Tuesday, 9 January 2018

Economic Myths: Unaffordable Housing

Hardly a day goes by without some journalist or politician mention that housing has become "unaffordable". However, a few moments' thought is all it needs to realise that if a house is unaffordable then it must mean that no-one who would consider buying that house can afford to buy it. Such houses would then be sitting on an estate agent's books, probably empty.

That doesn't match up with what the RICS are saying,:
The Royal Institution of Chartered Surveyors (RICS) said the number of properties sitting on estate agents’ books fell to just 43 per branch in March, the lowest figure since the body started collecting the data in 1978.

Of course, what "unaffordable" really means is "I, a middle class, middle income person can no longer afford to live where I would like to live and where I could afford to live twenty years ago", but that's somewhat more long-winded than a single snappy word.

33 comments:

Mark Wadsworth said...

"I, a middle class, middle income person can no longer afford to live where I would like to live and where I could afford to live twenty years ago"

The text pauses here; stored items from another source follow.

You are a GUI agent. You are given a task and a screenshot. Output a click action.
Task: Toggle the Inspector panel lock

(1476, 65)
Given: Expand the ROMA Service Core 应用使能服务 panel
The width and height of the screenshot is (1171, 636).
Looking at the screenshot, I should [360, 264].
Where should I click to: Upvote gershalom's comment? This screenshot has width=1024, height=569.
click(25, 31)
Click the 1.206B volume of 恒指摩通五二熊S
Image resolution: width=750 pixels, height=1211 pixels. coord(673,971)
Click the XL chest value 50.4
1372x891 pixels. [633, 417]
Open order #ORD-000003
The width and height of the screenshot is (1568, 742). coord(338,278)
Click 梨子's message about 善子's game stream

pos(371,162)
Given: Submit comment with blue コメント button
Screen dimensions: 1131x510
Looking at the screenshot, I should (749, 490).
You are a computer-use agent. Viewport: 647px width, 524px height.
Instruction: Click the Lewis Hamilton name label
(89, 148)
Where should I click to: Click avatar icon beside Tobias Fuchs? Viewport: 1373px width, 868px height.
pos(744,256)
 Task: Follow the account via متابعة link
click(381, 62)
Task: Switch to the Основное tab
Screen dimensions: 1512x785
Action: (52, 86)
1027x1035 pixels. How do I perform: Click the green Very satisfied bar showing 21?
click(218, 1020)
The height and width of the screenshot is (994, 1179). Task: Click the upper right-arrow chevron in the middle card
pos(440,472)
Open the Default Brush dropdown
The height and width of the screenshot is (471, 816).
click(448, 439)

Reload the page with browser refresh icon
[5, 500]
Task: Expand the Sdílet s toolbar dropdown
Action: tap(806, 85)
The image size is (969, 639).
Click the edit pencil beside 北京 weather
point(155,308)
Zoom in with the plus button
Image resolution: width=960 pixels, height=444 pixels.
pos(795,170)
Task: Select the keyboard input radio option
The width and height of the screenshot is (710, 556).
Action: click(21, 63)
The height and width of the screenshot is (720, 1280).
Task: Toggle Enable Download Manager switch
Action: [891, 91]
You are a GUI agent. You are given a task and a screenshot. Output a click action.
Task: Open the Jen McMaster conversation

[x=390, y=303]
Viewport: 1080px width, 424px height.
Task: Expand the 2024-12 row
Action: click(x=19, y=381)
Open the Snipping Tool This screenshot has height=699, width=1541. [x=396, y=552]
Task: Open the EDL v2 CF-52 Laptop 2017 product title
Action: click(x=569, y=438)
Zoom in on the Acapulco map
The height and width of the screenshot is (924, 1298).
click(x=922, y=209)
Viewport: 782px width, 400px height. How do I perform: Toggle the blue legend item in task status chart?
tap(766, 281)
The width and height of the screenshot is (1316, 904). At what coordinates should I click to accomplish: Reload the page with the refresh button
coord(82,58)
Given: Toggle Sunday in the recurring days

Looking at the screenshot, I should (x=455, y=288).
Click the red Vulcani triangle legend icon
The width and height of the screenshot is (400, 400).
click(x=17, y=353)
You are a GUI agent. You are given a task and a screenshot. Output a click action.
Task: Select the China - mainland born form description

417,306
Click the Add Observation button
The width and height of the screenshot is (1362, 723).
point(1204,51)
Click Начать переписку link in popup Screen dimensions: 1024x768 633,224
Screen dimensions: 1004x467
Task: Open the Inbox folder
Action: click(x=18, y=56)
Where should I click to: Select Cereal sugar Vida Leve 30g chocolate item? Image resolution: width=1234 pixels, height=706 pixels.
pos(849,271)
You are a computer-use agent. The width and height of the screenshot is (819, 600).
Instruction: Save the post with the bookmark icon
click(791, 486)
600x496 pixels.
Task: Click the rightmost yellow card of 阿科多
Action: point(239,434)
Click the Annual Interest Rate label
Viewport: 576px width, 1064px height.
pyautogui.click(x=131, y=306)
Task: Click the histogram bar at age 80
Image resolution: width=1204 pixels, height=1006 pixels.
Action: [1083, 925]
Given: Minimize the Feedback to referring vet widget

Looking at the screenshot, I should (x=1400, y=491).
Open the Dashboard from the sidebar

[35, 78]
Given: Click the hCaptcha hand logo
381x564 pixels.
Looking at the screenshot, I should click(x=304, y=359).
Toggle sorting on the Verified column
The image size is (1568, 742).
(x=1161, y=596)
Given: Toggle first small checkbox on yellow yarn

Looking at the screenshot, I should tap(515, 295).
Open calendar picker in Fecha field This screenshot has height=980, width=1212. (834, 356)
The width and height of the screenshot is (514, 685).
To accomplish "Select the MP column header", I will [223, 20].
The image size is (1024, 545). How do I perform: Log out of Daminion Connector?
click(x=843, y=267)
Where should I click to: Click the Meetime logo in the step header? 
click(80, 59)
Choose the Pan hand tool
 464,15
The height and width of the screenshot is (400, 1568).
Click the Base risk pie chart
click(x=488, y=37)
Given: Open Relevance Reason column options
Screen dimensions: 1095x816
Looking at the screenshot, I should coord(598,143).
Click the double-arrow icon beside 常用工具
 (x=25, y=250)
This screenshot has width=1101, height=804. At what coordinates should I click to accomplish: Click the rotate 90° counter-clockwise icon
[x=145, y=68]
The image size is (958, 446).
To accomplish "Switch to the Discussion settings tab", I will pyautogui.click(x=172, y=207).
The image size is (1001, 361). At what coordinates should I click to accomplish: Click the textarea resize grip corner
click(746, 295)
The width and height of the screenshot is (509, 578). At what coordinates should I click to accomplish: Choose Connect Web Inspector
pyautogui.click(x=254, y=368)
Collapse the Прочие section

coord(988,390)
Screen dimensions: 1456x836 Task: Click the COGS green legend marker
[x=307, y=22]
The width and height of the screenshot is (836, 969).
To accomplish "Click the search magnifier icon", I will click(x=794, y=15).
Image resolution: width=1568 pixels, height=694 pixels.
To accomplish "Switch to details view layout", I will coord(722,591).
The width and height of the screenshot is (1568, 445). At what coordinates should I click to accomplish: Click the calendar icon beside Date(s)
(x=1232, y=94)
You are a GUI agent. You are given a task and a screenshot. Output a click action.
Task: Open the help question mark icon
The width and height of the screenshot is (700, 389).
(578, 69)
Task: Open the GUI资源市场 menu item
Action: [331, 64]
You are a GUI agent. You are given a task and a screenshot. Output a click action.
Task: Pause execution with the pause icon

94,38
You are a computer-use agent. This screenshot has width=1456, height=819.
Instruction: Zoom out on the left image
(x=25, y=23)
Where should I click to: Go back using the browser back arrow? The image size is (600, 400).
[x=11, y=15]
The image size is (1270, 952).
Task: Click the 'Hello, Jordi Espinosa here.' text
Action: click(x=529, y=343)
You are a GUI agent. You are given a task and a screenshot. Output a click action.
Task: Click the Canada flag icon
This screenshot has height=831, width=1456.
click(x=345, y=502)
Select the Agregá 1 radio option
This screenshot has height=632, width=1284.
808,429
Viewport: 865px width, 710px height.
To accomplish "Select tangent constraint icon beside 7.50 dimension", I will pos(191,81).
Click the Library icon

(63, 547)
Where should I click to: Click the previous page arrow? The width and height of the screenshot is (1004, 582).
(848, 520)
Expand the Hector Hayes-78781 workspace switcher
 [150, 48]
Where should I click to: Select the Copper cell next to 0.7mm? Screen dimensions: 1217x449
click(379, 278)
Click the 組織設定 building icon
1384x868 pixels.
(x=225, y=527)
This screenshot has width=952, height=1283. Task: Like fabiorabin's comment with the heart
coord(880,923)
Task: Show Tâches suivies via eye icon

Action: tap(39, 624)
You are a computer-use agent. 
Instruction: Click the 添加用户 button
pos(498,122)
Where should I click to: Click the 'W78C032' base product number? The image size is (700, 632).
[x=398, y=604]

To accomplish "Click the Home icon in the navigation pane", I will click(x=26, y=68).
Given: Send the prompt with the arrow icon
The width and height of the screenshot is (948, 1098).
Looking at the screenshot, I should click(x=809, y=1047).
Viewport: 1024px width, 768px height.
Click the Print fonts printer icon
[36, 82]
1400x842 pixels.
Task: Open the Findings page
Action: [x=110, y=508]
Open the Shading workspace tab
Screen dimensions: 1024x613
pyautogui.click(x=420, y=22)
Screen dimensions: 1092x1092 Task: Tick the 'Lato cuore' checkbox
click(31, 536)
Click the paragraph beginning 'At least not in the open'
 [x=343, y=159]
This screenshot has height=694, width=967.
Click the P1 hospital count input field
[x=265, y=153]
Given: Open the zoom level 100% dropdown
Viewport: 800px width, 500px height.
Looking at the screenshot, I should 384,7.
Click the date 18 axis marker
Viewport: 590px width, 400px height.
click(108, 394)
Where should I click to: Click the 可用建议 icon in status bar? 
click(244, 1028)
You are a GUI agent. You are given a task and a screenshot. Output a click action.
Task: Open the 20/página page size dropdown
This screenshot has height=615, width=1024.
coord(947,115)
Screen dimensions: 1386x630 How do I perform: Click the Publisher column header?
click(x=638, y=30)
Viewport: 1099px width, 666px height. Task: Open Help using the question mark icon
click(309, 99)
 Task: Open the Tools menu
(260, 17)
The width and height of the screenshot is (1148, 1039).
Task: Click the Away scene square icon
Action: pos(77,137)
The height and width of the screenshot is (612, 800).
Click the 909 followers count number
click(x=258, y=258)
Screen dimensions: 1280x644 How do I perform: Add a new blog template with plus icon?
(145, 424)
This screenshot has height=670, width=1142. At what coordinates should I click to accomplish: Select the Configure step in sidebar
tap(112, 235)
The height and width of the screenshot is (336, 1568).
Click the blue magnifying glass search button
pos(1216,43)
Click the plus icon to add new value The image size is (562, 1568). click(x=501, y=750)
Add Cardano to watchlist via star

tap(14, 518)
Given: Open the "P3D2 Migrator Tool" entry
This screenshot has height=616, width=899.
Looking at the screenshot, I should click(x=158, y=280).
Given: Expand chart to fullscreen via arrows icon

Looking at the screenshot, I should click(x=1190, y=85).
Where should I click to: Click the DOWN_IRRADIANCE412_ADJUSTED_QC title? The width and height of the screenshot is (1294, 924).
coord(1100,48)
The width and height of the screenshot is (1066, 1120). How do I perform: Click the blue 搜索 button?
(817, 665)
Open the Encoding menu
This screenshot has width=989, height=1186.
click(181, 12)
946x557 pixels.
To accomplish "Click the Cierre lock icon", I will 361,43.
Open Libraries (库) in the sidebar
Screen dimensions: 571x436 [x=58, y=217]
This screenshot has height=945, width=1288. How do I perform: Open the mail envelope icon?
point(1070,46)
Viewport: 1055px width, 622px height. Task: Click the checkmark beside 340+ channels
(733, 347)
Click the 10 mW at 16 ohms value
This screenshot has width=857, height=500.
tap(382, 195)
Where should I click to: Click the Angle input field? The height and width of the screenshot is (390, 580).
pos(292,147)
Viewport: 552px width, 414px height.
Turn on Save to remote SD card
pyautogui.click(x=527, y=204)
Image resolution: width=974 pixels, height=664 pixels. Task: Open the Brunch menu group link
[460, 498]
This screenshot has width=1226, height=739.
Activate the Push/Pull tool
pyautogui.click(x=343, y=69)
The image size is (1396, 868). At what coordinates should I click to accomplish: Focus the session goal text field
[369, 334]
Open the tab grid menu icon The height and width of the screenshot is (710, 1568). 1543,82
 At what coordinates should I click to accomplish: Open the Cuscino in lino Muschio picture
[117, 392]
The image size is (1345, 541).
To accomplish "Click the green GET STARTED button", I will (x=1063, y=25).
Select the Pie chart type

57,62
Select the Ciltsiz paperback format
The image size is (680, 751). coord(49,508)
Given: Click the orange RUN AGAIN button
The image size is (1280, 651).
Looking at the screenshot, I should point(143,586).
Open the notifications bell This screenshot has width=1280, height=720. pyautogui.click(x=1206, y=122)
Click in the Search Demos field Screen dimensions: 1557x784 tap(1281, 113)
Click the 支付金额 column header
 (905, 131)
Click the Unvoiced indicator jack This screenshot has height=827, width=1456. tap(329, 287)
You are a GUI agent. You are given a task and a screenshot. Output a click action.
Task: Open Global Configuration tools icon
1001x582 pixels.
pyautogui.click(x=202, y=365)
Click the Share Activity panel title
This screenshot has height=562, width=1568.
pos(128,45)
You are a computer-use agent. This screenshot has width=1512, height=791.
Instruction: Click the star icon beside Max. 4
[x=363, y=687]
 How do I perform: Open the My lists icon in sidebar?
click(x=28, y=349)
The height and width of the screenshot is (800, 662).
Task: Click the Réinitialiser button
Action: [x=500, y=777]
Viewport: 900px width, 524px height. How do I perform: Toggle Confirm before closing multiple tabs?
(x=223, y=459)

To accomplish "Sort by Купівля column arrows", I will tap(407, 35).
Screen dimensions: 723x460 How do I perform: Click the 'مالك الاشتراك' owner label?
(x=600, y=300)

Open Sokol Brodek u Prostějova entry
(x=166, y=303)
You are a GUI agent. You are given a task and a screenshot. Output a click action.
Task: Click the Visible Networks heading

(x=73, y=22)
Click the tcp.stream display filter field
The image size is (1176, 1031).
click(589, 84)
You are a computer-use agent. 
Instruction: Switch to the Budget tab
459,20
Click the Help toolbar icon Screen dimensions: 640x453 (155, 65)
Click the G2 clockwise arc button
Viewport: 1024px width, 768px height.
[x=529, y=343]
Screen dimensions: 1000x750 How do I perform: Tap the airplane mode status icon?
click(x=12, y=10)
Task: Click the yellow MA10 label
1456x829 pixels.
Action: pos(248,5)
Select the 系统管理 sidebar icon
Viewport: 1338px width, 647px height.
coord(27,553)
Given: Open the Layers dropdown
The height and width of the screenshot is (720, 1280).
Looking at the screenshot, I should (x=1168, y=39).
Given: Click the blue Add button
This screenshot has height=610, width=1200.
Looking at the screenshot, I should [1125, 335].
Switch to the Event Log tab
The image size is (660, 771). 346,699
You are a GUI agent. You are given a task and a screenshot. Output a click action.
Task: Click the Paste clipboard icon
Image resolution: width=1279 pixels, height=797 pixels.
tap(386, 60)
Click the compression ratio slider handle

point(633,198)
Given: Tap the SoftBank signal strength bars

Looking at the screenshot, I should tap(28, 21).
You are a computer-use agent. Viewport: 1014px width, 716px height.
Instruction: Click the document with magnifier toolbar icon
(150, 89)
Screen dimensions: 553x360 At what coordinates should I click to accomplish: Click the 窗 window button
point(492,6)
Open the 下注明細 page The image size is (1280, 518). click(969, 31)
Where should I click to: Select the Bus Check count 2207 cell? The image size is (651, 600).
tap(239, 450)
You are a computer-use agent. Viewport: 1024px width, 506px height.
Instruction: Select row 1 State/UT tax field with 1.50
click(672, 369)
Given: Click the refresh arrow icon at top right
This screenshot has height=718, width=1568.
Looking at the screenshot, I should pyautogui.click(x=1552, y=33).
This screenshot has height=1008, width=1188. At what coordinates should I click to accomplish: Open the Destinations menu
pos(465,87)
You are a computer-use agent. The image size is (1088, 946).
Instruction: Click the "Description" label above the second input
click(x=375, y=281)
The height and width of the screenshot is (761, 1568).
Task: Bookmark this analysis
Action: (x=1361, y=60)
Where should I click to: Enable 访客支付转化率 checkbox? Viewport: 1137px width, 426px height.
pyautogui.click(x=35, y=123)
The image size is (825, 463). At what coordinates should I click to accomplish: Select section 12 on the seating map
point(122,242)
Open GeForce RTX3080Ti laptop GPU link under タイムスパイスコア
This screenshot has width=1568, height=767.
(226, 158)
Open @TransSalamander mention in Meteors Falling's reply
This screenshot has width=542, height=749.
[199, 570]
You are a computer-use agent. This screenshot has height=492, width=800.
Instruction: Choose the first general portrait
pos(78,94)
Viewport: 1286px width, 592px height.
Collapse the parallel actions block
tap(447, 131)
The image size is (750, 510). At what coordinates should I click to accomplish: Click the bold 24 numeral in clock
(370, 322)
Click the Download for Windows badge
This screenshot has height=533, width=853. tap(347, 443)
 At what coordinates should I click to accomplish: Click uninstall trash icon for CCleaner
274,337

That is a bit bloody condescending. In many areas, most people wouldn't even be able to afford their own houses if they had to start again.

DBC Reed said...

A case in point is "The Two Income Trap" by Senator Warren and daughter Amelia Warren Tyagi,a book which shows in exhaustive actuarial detail why middle-class parents go broke. Both parents now have to work to pay for houses that were formerly financed out of one income: should one parent get laid off there is no slack and the whole domestic set-up goes bust. The authors specifically blame house price inflation. Senator Warren was pondering a run for the American presidency.

Mark Wadsworth said...

DBC, good one, but in the good days of single earners, what if he or she loses their job?

ontheotherhand said...

People who are trading up a property can recycle their deposit, and presumably are more senior in their career and can borrow more, even to cover the increasing wedge the government takes in stamp duty. To keep the pyramid scheme going therefore, it is all about helping those on the bottom rung to sell to the next generation. Will the youngest buyers ever really be capable of paying off their mortgage in their working life though? I know that there are some restrictions on lenders in this regard like maximum 50% interest only, but that 50% has to be paid off somehow out of taxed income.

DBC Reed said...

@MW
Elizabeth Warren cites her own experience: her father had a heart attack when she was 12; her mother kept the family afloat ,( although they lost the car), by working at Sears; as a girl, Warren waited tables.
From the advertising material for Two-Income Trap: " Today's two-income family earn 75% more than its single-income counterpart of a generation ago ---they (authors) point to the ferocious bidding war for housing and education that has quietly engulfed American suburbs."
It is of course the Thatcherite attempt to get everybody to enter a bidding war for their own housing, children's education etc which has pushed people to the limits and led them to the nihilist recklessness
of Tory Brexit.

Shiney said...

@MW
Agreed about the two income thing. But... people make choices - my wife left work on the birth of our first-born and has only worked part time since (and then only once #2 went to school 10 years later). If sh'd gone back full time we could've bought a bigger place/had more stuff/holidays but we decided to do things differently.

@DBCR
FFS get the blinkers off dude - - Why just @Thatcherite? What about Blairite/Brownite huh? Oh and er, Cameroon-ite (??) and Osbourner-ite (??). The current lot aren't yet '-ites' but are just as 'sh-ite'.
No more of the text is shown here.